The State papers released under the 30-year rule also show Mrs Thatcher was 'depressed' over the situation in the North in the 1980s, amid concerns about violence.
She confided in then-Taoiseach Garrett Fitzgerald that the UK 'got it wrong' in 1921 with the border.
1985 saw Mrs Thatcher and Mr Fitzgerald sign the Anglo-Irish Agreement - one of the first official documents to acknowledge the minority wish in Northern Ireland for a united Ireland.
The Agreement also granted the Irish government an advisory role in the North.
It was voted in by the largest parliamentary majority Mrs Thatcher enjoyed during her three terms as British prime minister.
While it was one of the first steps in the process towards the Good Friday Agreement, it was largely rejected by both Unionists and Republicans.
Ralph Riegel is southern correspondent with the Irish Independent.

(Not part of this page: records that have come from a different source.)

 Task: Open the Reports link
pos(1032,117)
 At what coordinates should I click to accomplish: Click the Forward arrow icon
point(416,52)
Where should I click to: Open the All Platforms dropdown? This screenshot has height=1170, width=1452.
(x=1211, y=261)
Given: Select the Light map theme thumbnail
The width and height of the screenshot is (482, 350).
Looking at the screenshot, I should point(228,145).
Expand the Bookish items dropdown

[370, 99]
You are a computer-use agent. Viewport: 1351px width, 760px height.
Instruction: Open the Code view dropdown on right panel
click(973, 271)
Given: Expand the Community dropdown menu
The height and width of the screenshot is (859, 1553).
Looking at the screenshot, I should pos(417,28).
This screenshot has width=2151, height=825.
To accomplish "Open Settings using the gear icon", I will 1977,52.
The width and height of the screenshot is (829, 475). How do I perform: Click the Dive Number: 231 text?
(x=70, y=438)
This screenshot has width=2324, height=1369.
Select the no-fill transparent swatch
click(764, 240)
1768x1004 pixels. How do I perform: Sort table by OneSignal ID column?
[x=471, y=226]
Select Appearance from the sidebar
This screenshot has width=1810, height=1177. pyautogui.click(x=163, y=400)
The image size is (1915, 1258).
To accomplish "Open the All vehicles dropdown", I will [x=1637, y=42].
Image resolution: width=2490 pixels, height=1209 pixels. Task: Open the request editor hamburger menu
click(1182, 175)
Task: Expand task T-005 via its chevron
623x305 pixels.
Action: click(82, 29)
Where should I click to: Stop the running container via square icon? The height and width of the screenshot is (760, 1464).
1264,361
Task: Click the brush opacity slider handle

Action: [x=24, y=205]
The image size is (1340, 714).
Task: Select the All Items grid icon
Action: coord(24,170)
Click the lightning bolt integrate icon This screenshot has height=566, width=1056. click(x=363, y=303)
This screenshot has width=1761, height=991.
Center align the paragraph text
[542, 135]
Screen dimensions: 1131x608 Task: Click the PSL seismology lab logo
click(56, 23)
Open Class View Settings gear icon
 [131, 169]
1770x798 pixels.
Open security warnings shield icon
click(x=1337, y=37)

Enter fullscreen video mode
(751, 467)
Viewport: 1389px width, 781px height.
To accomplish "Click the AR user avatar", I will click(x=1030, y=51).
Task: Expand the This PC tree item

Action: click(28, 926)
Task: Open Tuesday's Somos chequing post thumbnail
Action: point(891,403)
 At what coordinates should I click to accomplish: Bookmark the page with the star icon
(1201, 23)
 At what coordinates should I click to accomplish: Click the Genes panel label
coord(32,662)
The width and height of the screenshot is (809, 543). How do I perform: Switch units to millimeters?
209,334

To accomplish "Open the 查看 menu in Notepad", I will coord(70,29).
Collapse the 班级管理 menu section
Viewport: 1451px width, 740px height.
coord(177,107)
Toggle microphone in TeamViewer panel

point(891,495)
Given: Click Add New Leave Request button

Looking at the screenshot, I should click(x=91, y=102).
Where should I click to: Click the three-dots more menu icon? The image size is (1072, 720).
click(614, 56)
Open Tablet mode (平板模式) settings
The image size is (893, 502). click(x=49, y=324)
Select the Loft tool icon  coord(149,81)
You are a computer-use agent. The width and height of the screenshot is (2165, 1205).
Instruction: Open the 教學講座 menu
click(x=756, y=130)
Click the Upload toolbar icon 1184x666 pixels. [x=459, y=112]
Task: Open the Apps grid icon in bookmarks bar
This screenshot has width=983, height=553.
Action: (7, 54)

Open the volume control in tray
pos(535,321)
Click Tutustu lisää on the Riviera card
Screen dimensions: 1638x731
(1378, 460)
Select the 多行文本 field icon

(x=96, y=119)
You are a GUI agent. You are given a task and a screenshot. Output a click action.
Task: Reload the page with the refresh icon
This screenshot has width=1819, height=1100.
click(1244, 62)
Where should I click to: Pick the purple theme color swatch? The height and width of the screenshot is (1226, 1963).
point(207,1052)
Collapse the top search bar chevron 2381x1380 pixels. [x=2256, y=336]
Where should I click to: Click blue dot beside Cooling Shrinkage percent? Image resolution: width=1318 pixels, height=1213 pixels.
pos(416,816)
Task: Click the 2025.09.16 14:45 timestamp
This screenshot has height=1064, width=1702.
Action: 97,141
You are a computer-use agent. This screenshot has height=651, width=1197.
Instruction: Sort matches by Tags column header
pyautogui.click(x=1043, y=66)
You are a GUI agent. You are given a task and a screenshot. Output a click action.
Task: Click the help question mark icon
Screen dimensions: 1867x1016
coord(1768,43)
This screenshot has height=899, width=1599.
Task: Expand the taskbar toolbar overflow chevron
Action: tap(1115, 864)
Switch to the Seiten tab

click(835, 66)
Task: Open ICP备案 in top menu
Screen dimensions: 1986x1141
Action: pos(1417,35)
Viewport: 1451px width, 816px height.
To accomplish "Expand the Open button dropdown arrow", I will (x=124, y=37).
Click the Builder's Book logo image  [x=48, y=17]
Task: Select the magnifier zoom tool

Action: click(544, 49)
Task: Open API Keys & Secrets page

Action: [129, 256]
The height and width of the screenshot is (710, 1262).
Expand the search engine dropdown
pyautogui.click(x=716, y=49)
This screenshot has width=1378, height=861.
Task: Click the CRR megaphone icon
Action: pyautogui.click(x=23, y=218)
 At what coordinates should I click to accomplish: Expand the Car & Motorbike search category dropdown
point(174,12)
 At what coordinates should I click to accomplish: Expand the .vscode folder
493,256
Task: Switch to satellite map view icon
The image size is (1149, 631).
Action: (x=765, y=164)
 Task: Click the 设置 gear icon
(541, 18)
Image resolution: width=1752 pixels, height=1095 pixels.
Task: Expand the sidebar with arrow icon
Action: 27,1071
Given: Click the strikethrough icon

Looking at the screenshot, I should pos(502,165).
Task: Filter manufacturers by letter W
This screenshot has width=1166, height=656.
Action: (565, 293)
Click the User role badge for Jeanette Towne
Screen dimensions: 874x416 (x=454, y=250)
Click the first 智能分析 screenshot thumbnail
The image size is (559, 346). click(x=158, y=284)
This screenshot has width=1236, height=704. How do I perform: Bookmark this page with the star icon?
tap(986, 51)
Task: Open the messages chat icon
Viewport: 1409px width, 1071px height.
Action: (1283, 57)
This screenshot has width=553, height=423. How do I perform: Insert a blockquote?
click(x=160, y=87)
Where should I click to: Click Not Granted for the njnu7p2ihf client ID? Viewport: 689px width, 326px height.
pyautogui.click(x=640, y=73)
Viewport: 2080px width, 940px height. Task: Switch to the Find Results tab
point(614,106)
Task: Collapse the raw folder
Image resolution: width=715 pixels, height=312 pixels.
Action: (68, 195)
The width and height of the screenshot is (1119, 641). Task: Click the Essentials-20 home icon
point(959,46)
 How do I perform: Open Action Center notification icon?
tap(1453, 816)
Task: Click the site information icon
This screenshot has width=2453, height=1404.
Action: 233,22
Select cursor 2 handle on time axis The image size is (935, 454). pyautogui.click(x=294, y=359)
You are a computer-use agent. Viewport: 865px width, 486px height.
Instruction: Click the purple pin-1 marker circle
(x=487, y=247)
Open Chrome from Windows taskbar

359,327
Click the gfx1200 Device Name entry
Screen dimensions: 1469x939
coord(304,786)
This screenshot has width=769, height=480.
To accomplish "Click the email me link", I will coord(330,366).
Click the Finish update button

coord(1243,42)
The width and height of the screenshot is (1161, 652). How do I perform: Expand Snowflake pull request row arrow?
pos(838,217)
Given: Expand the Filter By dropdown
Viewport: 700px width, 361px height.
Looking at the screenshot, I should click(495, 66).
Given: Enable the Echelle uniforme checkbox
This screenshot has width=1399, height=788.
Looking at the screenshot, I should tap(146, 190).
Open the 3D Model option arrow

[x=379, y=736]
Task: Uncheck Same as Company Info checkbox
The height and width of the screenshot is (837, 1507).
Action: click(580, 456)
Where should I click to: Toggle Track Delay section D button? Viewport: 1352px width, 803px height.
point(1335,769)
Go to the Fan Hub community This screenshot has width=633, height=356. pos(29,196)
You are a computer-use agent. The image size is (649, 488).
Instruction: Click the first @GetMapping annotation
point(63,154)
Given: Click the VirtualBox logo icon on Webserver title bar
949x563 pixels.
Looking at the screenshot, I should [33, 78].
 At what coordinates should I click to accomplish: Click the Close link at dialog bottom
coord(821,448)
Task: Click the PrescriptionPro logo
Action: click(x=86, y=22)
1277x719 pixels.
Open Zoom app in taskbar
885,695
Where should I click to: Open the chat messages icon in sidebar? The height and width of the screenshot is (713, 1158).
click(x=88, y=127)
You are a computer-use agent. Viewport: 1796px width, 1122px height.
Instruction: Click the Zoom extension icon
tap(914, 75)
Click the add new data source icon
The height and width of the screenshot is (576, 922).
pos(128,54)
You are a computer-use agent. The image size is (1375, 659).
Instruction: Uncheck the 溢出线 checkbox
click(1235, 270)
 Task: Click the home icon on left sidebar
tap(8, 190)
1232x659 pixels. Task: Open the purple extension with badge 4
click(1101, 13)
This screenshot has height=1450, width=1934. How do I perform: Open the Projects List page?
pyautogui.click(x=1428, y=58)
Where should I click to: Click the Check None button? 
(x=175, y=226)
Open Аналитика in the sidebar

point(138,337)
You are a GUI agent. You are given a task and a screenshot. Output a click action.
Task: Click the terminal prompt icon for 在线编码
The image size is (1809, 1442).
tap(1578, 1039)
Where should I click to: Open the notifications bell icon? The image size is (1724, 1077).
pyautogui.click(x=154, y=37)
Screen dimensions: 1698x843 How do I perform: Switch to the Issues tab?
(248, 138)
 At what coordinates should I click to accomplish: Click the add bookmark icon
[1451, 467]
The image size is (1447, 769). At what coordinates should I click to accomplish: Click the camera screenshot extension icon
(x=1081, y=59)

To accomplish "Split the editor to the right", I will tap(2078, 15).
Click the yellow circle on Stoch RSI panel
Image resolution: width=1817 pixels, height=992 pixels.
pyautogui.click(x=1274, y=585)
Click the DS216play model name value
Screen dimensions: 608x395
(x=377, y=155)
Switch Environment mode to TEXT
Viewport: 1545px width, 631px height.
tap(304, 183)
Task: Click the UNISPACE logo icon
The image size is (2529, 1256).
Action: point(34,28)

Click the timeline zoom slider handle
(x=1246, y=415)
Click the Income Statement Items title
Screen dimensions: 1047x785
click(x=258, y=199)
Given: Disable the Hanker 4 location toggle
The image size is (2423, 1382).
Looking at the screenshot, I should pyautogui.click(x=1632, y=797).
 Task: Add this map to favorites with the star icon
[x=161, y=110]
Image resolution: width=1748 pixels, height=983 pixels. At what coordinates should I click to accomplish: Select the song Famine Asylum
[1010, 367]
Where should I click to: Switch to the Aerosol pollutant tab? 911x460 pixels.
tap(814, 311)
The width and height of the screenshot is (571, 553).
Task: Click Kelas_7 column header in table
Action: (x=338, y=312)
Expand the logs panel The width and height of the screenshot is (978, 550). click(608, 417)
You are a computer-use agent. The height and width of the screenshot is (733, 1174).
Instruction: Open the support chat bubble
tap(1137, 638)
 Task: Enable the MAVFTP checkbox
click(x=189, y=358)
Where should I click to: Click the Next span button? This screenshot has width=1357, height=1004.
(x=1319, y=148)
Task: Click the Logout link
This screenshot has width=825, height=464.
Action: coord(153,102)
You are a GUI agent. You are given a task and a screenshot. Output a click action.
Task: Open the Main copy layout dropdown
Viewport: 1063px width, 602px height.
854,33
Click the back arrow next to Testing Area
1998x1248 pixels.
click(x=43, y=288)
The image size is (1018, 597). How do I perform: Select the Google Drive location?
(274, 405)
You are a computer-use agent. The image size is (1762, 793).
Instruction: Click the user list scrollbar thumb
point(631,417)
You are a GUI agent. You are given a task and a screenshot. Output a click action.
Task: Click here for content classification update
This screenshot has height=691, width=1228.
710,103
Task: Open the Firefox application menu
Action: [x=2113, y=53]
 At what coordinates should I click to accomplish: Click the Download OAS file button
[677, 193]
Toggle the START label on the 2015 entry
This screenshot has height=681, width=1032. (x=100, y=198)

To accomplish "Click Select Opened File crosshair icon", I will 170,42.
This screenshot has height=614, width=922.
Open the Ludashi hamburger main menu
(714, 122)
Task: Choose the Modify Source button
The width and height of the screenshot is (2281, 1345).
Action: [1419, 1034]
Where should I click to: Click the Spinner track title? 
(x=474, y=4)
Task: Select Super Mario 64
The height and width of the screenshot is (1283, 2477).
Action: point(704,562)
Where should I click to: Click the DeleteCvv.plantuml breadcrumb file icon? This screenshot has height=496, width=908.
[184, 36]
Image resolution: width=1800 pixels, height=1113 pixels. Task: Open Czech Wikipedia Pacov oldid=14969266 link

He told Newstalk Breakfast many of the discussions between the two leaders were about the developing situation in the North.
"Dr Fitzgerald is praising the RUC, saying they're working much better with the gardaí, there's a greater pooling of information, we're doing better - but it's impossible to secure that border.
"And Margaret Thatcher basically stops and says 'Look, we got it wrong in 1921' - which I think is the first admission of just how artificial the border that was created back in the '20s actually is".